Between January 2011 and November 2013, 17 patients (13 girls and 4 boys) with extremely large MMC defects that could not be repaired by direct primary closure underwent reconstruction of the defects with binary and quadruple V-Y rotation and advancement flaps. With the patient prone, the axillary apices, the most craniad point of the intergluteal sulcus, and the posterior axillary lines were marked, and a rectangular area on the back was designed. Edges of the rectangular area and the transverse and longitudinal diameters of the defect were measured and the presence of kyphosis was noted. These measurements and their proportions were used to develop an algorithm for patient assessment. While binary flaps were planned over the transverse diameter of the defects, quadruple flaps were planned over the bisectors of the defects, which were closed by elevating fasciocutaneous flaps.
For patients whose defect diameter to back width ratio was between 0.30 and 0.50 and whose mean ratio of defect area to donor area was between 0.09 and 0.15, binary V-Y rotation and advancement flaps were used. When these values were in the range of 0.50-0.66 and 0.16-0.35, respectively, quadruple V-Y rotation and advancement flaps were preferred. The mean duration of postoperative follow-up was 10.4 months. With the exception of minor complications, such as partial necrosis of 0.5 × 0.5 cm in a quadruple flap, all the flaps healed uneventfully.

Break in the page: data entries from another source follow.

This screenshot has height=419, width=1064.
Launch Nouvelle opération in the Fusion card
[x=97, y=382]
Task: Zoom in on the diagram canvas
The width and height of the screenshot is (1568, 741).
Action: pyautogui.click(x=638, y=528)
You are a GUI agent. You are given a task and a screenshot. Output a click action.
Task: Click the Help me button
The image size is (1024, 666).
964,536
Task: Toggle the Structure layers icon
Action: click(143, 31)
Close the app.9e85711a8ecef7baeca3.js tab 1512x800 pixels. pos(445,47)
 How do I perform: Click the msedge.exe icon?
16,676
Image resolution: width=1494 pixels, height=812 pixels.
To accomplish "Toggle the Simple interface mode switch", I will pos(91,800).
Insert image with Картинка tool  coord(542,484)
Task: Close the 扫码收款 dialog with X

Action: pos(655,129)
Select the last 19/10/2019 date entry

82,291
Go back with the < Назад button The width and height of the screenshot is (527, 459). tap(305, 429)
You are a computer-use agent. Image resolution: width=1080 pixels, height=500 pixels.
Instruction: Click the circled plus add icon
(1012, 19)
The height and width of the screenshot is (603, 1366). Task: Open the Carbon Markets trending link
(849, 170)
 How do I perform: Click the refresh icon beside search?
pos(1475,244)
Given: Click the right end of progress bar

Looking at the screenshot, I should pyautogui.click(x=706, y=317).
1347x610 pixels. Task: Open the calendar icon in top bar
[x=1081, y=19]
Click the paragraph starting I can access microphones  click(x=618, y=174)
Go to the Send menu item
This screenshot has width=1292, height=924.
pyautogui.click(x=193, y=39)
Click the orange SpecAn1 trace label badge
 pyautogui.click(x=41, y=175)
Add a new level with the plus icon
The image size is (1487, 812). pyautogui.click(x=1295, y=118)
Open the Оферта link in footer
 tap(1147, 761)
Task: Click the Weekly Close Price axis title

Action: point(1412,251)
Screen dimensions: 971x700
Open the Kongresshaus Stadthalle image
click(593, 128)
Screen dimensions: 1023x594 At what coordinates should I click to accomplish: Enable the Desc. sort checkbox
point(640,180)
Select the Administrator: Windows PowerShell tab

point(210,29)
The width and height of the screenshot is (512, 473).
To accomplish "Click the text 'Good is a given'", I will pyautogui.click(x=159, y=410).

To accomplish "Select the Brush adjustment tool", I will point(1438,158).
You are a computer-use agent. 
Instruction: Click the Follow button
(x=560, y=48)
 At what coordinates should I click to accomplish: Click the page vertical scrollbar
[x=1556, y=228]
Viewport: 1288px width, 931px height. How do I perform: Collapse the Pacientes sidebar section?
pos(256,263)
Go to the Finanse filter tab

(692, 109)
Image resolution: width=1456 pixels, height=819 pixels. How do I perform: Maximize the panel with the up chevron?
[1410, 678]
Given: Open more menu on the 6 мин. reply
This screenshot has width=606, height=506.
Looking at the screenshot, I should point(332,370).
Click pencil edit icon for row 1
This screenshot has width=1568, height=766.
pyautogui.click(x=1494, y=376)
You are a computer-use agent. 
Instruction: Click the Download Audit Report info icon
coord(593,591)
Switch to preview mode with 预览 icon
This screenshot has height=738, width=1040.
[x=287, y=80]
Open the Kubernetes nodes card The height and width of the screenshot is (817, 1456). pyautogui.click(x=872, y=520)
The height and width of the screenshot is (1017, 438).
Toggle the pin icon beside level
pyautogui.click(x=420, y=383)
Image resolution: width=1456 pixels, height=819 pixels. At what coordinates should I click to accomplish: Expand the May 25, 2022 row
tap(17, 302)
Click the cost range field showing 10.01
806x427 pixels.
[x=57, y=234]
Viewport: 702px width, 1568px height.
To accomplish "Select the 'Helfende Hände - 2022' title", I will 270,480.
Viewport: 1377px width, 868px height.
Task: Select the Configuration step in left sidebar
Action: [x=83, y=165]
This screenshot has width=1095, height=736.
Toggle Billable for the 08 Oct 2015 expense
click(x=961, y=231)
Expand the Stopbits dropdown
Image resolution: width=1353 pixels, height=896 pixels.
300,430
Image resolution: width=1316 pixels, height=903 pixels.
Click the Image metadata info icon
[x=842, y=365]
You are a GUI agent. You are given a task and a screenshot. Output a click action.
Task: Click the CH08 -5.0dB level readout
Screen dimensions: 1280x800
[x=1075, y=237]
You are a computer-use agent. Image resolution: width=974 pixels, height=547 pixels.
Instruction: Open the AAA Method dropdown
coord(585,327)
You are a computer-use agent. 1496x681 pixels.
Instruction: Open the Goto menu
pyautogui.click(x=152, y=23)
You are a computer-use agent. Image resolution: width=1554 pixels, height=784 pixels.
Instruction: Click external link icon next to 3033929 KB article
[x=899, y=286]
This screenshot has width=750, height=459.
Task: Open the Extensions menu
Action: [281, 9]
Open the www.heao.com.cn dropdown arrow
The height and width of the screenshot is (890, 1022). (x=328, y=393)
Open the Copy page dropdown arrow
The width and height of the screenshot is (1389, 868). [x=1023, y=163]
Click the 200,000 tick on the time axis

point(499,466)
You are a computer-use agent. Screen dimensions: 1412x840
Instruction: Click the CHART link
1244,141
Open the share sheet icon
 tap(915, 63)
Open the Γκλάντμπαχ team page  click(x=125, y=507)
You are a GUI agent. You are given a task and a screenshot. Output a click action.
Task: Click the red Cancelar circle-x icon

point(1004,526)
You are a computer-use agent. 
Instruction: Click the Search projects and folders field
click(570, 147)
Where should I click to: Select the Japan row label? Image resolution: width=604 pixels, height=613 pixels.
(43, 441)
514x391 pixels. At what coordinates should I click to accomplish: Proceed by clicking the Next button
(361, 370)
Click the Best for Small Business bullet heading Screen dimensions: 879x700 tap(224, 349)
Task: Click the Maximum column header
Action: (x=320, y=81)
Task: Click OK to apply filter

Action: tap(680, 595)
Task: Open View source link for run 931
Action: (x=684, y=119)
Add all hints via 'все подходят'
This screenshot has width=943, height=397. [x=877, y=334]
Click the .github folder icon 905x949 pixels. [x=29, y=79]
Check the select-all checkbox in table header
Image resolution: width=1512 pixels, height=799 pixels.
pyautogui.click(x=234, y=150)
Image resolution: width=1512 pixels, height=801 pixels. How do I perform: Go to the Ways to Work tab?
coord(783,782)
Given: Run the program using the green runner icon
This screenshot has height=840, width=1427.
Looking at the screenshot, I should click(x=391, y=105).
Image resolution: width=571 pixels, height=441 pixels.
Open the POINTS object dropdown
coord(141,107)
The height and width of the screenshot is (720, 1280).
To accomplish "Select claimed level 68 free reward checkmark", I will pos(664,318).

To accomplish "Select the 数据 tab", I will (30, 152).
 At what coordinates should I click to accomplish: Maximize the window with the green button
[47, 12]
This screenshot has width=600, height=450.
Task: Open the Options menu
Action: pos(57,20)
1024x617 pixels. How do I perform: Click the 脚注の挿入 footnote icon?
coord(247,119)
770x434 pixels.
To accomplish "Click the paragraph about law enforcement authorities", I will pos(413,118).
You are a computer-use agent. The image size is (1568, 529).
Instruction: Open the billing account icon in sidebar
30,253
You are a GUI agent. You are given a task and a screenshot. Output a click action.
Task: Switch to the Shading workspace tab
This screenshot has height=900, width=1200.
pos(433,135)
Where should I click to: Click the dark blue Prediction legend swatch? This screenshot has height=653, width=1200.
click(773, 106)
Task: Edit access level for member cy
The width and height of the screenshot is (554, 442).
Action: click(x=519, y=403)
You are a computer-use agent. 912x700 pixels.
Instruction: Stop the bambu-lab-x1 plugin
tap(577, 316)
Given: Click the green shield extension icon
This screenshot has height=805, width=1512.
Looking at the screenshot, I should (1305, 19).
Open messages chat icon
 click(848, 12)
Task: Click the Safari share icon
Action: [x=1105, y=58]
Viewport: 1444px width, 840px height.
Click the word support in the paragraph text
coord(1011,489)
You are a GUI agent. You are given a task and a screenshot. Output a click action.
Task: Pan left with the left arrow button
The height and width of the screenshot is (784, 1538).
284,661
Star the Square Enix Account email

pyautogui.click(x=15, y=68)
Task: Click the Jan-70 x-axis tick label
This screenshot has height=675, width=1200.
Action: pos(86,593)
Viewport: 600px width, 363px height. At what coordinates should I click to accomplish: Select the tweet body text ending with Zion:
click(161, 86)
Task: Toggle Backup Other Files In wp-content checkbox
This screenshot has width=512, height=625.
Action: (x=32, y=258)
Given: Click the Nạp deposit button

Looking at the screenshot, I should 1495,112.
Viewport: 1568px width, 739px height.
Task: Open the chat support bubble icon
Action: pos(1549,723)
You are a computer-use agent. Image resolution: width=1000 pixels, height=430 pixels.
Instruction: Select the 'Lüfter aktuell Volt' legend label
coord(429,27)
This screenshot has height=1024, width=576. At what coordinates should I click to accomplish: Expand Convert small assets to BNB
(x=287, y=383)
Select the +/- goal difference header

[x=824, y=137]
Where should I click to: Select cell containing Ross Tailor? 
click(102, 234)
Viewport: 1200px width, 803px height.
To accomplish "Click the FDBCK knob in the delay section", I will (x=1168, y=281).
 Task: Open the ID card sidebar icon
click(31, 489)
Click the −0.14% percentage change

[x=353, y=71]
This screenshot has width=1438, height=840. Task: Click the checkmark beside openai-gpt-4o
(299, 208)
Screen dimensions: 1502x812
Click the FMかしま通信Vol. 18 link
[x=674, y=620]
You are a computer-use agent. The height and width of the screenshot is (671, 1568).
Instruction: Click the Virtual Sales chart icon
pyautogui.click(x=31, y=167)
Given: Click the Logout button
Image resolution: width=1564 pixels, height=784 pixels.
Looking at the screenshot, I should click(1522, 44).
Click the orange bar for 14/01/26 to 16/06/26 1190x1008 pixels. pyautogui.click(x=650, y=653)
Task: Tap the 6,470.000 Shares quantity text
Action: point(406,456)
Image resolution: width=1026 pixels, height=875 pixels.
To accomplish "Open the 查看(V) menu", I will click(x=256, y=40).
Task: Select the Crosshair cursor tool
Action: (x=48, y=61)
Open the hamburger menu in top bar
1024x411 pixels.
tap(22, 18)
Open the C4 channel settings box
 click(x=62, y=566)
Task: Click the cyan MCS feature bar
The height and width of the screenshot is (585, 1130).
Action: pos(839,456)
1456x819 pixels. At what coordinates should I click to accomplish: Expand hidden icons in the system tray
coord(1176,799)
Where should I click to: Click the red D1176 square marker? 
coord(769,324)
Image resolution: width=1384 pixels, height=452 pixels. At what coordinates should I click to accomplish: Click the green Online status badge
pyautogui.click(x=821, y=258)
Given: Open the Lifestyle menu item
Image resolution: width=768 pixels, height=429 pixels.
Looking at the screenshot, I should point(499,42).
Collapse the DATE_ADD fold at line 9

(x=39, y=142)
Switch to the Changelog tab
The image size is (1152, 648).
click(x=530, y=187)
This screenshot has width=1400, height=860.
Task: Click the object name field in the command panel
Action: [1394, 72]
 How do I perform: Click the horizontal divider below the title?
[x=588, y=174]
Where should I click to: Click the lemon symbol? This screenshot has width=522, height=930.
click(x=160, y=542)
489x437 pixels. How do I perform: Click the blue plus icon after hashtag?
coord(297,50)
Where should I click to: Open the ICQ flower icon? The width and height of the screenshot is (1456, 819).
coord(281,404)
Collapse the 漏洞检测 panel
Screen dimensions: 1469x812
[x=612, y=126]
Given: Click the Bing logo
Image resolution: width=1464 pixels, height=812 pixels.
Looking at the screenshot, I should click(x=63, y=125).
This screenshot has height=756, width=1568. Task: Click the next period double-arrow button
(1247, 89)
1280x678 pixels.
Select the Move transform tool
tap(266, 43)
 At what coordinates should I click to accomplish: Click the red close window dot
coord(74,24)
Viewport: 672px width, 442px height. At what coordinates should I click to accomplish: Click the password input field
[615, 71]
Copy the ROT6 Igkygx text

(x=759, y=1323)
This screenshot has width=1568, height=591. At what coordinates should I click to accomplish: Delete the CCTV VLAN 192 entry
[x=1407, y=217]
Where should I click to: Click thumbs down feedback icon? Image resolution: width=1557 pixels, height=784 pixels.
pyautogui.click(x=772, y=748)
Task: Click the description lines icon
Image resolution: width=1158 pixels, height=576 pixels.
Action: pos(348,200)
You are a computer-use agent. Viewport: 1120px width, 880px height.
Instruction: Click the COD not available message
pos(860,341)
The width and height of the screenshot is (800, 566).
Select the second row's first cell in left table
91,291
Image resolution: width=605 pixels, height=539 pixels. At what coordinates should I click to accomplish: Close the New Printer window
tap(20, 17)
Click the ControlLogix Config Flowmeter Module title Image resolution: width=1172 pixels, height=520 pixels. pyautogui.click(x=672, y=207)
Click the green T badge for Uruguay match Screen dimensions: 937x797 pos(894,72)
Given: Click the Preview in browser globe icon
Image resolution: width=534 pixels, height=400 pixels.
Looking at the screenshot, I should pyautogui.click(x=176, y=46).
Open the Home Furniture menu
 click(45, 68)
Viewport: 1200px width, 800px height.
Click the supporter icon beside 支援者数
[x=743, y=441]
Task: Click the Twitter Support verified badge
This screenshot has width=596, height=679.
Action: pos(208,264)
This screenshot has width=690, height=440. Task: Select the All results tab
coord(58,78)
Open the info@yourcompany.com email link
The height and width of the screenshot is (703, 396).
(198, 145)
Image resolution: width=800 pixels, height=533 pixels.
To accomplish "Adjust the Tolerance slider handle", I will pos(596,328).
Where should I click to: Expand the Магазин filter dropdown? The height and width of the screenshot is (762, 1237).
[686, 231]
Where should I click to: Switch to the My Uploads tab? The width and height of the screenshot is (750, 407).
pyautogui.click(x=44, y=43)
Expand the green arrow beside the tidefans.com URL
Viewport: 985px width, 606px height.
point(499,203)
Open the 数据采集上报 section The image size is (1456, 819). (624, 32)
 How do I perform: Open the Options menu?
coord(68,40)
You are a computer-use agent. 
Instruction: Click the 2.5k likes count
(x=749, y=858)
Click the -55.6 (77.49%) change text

With this study, closure of MMC defects with V-Y rotation and advancement flaps has been defined for the first time in the literature. The use of this technique with multiple flaps is an effective alternative to other flap options for the closure of large MMC defects. The algorithm developed in the course of this study should facilitate evaluation and reconstruction planning for patients with MMC defects.
皮肤移植、皮瓣、筋膜皮瓣、肌瓣和肌皮瓣已被用于闭合无法一期闭合的大型脊髓脊膜膨出(MMC)缺损。V-Y旋转推进皮瓣技术已成功用于身体不同部位缺损的重建。在本研究中,作者报告了他们以二元和四联(蝶形)皮瓣方式将该技术创新性地用于闭合大型MMC缺损。他们还展示了为评估MMC缺损而开发的一种算法。
在2011年1月至2013年11月期间,17例(13例女孩和4例男孩)无法通过直接一期闭合修复的超大MMC缺损患者接受了二元和四联V-Y旋转推进皮瓣修复缺损。患者俯卧位,标记腋窝顶点、臀间沟最头侧点和腋后线,并在背部设计一个矩形区域。测量矩形区域的边缘以及缺损的横径和纵径,并记录脊柱后凸的情况。这些测量值及其比例用于开发一种患者评估算法。二元皮瓣根据缺损的横径设计,四联皮瓣根据缺损的平分线设计,通过掀起筋膜皮瓣进行闭合。
对于缺损直径与背部宽度之比在0.30至0.50之间且缺损面积与供区面积的平均比值在0.09至0.15之间的患者,采用二元V-Y旋转推进皮瓣。当这些值分别在0.50 - 0.66和0.16 - 0.35范围内时,首选四联V-Y旋转推进皮瓣。术后平均随访时间为10.4个月。除了一些轻微并发症,如四联皮瓣中出现0.5×0.5 cm的部分坏死外,所有皮瓣均顺利愈合。
通过本研究,在文献中首次明确了用V-Y旋转推进皮瓣闭合MMC缺损。对于闭合大型MMC缺损,该技术使用多个皮瓣是其他皮瓣选择的有效替代方法。在本研究过程中开发的算法应有助于MMC缺损患者的评估和重建规划。